Film review by: Witney Seibold
The pleasures of Joe Wright’s killer teenager thriller lie in just how batshit crazy it is. You can tell that Wright (known for grown-up dramas like “Atonement” and “Pride & Prejudice”) was intent on telling a modern-day fairy tale, complete with a peaceful cabin in the woods, a wicked childless stepmother, a young girl losing her innocence, and a showdown amongst giant mushrooms and wicked wolves. What he ended up making was a thriller so wild, so oversaturated with color, packed with so much delightfully implausible violence, so noisy and so bizarre that one begins to smile in a joyous and thrilled incredulity. When the 16-year-old Hanna (a gamely feral Saoirse Ronan) begins kicking grown men in the face, and fashioning bows and arrows out of sticks and twigs, you smile. When you see where her story has taken us, you squeal in glee. What a fun, ridiculous film.
Hanna is living in the woods of Finland with her father Erik (Eric Bana). She has clearly been there since birth, and all she knows is what Erik has read to her out of an old encyclopedia. She has never heard music, or seen a car or a plane, and she can arrow down reindeer with the best off them. Erik seems to have her on a curious regimen of assassin training. To what end we will soon learn…
It turns out Erik has a past with a shadowy CIA-like organization, headed up by a ballbusting, shoulder-padded Cate Blanchett, whose character skirts dangerously close to fetishistic schoolmarm, right down to the loving, sexual closeups of her ugly spiked heels. Erik has a machine that alerts Blanchett to his location (for some reason), and he decides that it’s Hanna’s chance to enter the real world. Her baptism involves separating her from anyone she knows, insisting she kill many people, stick to a backstory, escape from the CIA compound where she’s taken, and hitchhiking across Europe with a loving hippie family (Jason Flemyng and Olivia Williams) and brave a vaguely Sapphic relationship with their callow teenage daughter (Jessica Barden). Ronan is perfect in the role, as she seems overwhelmed by the new worlds she encounters, but is still possessed of a weird, doe-eyed innocence that is only offset by her occasional bouts of extreme violence. Well, no so extreme; the film is rated PG-13.
On her trail is a horrifying evil thug (Tom Hollander), who looks like an evil version of Thomas Lennon from “The State,” and is always seen in a creepy blue nylon tracksuit, and a pair of white patent-leather flats. The thug is a menacing character, but is vaguely hilarious.

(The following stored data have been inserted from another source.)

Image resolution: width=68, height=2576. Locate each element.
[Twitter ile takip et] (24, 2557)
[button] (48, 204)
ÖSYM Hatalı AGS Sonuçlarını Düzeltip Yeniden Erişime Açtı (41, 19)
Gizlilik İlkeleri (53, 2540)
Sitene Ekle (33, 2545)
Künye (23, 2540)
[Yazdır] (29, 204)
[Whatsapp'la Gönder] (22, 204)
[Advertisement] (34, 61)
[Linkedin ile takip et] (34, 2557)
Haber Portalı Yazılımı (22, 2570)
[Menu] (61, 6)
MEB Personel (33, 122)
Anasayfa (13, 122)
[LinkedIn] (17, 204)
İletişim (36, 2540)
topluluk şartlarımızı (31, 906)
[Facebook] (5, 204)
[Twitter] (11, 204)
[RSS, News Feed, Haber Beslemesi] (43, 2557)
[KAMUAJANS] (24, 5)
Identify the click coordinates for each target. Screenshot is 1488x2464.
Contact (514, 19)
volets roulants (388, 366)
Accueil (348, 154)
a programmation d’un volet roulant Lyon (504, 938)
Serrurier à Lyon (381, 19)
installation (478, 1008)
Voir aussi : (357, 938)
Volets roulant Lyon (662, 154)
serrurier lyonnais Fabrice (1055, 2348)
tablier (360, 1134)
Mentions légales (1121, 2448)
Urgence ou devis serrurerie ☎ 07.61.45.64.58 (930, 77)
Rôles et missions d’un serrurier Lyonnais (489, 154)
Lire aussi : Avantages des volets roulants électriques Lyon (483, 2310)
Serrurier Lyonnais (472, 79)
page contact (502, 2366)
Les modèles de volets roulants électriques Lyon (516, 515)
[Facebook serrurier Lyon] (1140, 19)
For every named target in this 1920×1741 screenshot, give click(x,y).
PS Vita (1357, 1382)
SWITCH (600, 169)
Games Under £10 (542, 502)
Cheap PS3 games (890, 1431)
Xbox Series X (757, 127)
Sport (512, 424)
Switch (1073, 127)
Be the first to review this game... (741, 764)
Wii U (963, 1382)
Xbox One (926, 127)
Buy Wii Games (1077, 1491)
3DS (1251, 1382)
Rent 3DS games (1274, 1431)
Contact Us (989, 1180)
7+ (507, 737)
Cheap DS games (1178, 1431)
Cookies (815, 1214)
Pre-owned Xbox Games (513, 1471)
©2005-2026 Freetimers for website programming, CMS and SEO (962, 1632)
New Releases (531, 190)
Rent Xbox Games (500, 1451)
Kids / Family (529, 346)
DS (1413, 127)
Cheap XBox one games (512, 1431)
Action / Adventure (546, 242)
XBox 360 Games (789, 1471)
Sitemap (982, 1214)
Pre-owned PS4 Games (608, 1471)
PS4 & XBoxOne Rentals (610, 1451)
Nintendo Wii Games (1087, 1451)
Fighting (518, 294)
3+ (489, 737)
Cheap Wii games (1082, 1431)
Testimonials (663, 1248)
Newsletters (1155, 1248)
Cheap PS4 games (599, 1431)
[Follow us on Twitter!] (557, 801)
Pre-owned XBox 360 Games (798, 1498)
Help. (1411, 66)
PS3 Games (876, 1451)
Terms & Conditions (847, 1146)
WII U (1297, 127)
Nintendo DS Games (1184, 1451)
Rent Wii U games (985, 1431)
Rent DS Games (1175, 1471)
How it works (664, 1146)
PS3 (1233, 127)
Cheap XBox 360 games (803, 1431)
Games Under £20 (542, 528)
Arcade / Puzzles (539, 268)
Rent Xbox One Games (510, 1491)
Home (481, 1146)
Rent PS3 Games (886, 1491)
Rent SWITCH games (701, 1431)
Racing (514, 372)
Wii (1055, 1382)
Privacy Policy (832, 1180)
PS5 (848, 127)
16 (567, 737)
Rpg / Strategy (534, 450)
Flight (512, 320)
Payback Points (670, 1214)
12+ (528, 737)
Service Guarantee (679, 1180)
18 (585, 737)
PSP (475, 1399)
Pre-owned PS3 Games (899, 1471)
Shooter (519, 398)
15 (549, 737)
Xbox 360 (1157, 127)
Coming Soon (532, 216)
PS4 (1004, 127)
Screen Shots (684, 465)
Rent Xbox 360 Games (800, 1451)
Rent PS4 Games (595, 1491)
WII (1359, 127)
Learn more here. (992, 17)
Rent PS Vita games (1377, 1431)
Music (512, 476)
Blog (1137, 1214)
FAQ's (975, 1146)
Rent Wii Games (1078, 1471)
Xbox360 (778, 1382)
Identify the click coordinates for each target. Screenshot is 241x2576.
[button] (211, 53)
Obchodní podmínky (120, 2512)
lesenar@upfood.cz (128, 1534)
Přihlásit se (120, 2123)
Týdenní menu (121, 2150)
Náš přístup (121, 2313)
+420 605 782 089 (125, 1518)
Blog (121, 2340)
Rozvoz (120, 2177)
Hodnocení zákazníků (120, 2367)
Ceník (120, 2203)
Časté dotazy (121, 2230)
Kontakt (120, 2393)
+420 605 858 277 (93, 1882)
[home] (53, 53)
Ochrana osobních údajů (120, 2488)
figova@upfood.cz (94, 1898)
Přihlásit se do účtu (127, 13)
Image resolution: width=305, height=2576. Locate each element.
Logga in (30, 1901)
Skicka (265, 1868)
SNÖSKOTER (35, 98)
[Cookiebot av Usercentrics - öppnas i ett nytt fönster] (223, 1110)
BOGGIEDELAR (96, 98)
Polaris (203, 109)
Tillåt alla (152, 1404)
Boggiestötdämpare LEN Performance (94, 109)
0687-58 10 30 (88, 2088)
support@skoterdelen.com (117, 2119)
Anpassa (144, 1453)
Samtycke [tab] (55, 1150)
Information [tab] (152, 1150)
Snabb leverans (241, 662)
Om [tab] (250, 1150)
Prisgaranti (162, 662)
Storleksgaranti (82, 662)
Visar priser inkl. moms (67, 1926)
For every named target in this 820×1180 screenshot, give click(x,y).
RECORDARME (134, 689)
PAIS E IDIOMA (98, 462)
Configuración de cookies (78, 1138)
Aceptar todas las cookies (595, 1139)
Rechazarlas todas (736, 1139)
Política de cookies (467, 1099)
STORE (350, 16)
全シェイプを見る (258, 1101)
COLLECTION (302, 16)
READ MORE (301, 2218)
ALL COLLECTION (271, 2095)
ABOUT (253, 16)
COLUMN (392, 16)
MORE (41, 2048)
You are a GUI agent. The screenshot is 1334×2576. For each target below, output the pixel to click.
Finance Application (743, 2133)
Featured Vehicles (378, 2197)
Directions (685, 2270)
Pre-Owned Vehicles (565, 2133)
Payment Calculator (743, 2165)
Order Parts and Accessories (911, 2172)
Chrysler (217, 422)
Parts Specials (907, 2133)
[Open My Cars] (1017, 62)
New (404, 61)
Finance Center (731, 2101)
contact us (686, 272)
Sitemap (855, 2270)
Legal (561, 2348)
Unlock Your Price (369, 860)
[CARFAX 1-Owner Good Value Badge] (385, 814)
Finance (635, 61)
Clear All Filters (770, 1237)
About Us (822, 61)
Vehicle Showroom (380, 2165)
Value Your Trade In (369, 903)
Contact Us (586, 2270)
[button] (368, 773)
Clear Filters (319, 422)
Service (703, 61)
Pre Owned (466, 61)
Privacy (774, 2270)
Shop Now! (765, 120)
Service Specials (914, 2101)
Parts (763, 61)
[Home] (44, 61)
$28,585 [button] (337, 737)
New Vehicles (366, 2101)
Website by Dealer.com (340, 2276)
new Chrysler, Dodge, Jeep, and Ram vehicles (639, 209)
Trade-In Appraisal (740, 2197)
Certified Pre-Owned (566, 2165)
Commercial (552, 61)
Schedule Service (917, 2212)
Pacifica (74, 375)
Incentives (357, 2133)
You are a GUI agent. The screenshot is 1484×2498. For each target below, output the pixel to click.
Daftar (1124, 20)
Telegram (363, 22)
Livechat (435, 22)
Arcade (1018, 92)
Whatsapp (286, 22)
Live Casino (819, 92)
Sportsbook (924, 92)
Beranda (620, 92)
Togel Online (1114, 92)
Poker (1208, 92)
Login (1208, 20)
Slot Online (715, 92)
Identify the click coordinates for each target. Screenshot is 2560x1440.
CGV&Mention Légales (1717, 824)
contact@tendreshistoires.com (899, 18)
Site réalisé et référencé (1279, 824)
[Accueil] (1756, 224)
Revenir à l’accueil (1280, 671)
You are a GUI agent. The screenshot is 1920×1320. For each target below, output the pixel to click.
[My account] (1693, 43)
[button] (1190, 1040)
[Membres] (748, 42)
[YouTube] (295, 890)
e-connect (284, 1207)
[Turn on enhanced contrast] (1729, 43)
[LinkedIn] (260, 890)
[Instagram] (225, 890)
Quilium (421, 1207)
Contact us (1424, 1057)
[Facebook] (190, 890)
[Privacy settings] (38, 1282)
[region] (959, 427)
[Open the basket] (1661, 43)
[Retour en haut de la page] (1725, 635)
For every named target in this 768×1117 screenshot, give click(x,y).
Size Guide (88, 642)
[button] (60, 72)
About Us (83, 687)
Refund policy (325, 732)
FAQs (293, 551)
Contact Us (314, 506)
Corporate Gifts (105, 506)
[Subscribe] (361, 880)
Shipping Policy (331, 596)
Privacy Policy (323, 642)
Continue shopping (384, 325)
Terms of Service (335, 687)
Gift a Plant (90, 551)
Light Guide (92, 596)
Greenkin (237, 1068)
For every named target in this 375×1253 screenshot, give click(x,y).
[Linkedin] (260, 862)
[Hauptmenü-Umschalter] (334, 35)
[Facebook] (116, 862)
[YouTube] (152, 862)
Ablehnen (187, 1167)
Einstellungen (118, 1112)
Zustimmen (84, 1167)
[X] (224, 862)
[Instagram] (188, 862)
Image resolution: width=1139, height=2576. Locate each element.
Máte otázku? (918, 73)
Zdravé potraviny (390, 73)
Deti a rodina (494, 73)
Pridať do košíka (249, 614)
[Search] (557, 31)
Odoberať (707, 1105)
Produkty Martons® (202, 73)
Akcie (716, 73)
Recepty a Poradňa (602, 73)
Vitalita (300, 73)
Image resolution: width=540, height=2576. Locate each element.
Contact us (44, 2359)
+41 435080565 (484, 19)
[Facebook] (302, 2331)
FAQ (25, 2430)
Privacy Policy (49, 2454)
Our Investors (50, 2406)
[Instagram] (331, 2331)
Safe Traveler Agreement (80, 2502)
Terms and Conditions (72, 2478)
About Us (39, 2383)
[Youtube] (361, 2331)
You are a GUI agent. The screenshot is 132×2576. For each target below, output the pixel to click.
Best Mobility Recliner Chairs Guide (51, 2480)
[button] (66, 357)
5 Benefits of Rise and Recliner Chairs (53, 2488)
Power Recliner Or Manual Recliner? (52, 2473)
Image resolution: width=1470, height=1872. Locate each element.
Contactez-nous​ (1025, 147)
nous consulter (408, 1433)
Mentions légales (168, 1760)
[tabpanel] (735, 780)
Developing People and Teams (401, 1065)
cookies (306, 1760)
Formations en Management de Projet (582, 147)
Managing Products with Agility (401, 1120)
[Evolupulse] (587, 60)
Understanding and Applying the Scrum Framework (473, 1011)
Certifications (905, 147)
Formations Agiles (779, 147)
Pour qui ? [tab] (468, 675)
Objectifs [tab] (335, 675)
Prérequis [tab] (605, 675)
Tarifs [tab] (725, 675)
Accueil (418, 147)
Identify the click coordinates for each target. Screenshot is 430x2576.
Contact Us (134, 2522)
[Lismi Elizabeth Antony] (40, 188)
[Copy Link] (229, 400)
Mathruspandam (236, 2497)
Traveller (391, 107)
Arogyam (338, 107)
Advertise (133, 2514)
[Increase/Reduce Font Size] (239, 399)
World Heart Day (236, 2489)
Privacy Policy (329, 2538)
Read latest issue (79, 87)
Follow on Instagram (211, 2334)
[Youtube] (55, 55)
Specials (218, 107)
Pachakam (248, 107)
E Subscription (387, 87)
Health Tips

“Hanna’s” score was composed and performed by the techno outfit The Chemical Brothers, and it’s their music that lends the film is delirious tone. Pounding, repetitive and possessed of a strangely music box quality, the music gives you the feeling that you’re in some sort of fantasy madhouse at times. That part of the film’s finale takes place in an abandoned amusement part, with a funny imp-like man playing Edvard Grieg for our heroin, while he lurches arhythmically through a fiberglass house of giant mushrooms, only serves to disorient you further.
Each of Wright’s film has featured a single, virtuosic shot that lasts about three minutes without an edit. In “Pride & Prejudice,” there was the party scene. In “Atonement,” there was the surreal passage through hundreds of bored soldiers constructing a carnival on the beach. In “Hanna,” we have Eric Bana leaving a train, walking down a long corridor into an underground passage, where he fights a group of bad guys, killing them all with a knife.
I’m not sure if Wright was entirely successful in making “Hanna” feel like a legitimate fairytale, but he has managed to make a hugely enjoyable, and solidly nutty thriller.